Die Beschäftigung mit dem Nachlass seines verstorbenen Vaters weckt im Erzähler von Frank Witzels autobiografischem Roman Erinnerungen an eine Kindheit, in der das Fernsehen den Vorabend erfindet. Eine Kindheit voller Disziplinierungsmaßnahmen wie Hausarrest, Tonband- und Fernsehverbot, in der die Eltern ihrem Kind unwissentlich den Schrecken der einst selbst erlittenen Trennung als unentwegte Drohung weitergeben. Eine Kindheit, in der ein Sonntag klar strukturiert, die Kittelschürze für die Hausfrau unabdingbar und die von Erwachsenen erdachte Mondfahrt Peterchens ein Horrorszenario ist wie das der Mainzer Fastnacht. Im unentwegten Zweifel am Wahrheitsgehalt der eigenen Erinnerungen zeigt sich Frank Witzel einmal mehr als ein so nahbarer wie begnadeter Erzähler, dem es gelingt, über das Persönliche den Gemütszustand einer Nachkriegsgesellschaft in der neuen BRD zu erfassen.

„Ein ganzes Leben“ von Robert Seethaler (Tacheles!)

Robert Seethaler erzählt von dem Seilbahnarbeiter Andreas Egger, über den die Zeit hinweggeht, dem Unglück und Glück widerfährt und der am Ende staunend auf die Jahre blickt, die hinter ihm liegen: Als Andreas Egger in das Tal kommt, in dem er sein Leben verbringen wird, ist er etwa vier Jahre alt. Ein Bauer nimmt ihn widerwillig bei sich auf, als junger Mann schließt er sich einem Arbeitstrupp an, der eine der ersten Bergbahnen baut. Dann kommt der Tag, an dem Egger zum ersten Mal vor Marie steht, der Liebe seines Lebens.

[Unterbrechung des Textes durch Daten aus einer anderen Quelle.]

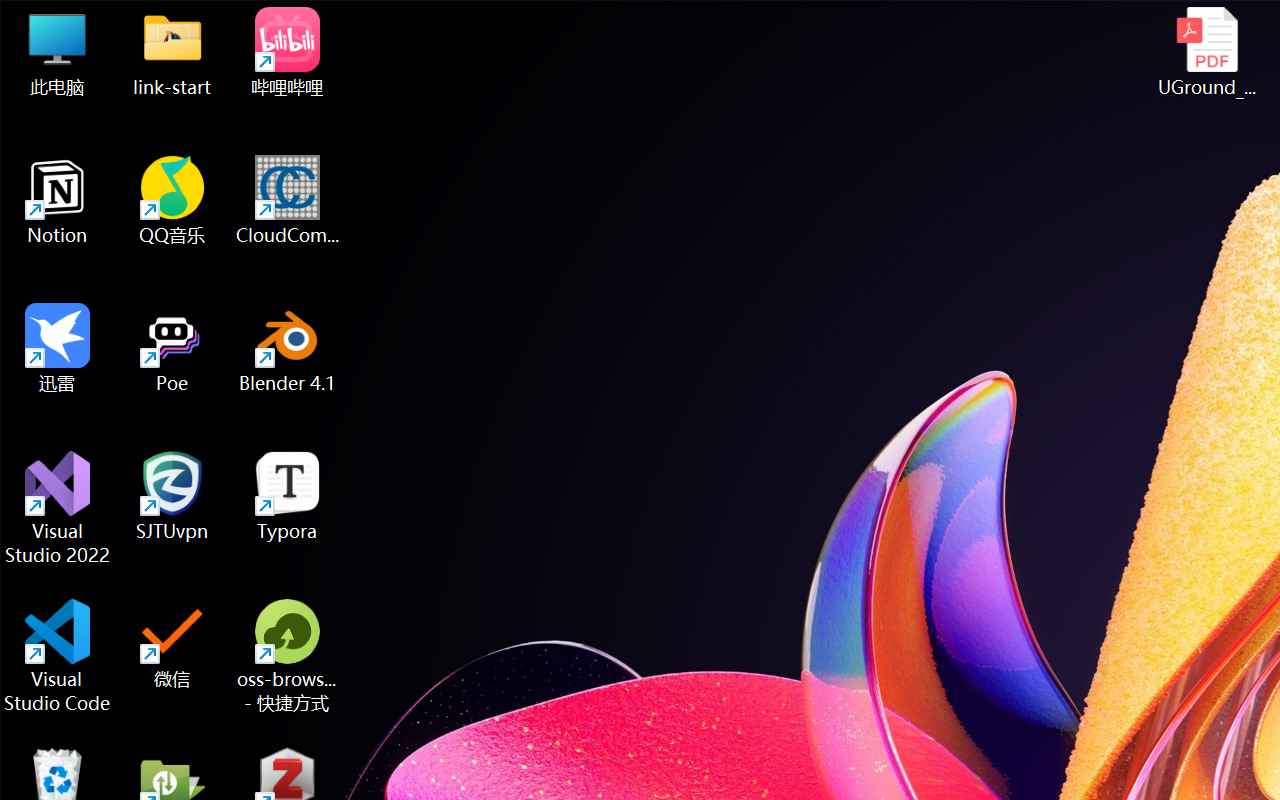 Image resolution: width=1280 pixels, height=800 pixels. I want to click on 'Visual Studio Code', so click(57, 655).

Diesen Titel haben wir Dir schon mal in einer unserer Diese-Woche-neu-Listen vorgestellt: Die namenlose Infantin leidet unter der Schreckensherrschaft ihrer Eltern und den beiden älteren Schwestern, irgendwo auf einem voralpinen Bauernhof. Der Blick ins Buch verrät: In „Die Infantin trägt den Scheitel links“ steckt ein derbes Feuerwerk der Sprachgewandtheit!

„Triceratops“ von Stephan Roiss (Verlag Kremayr & Scheriau)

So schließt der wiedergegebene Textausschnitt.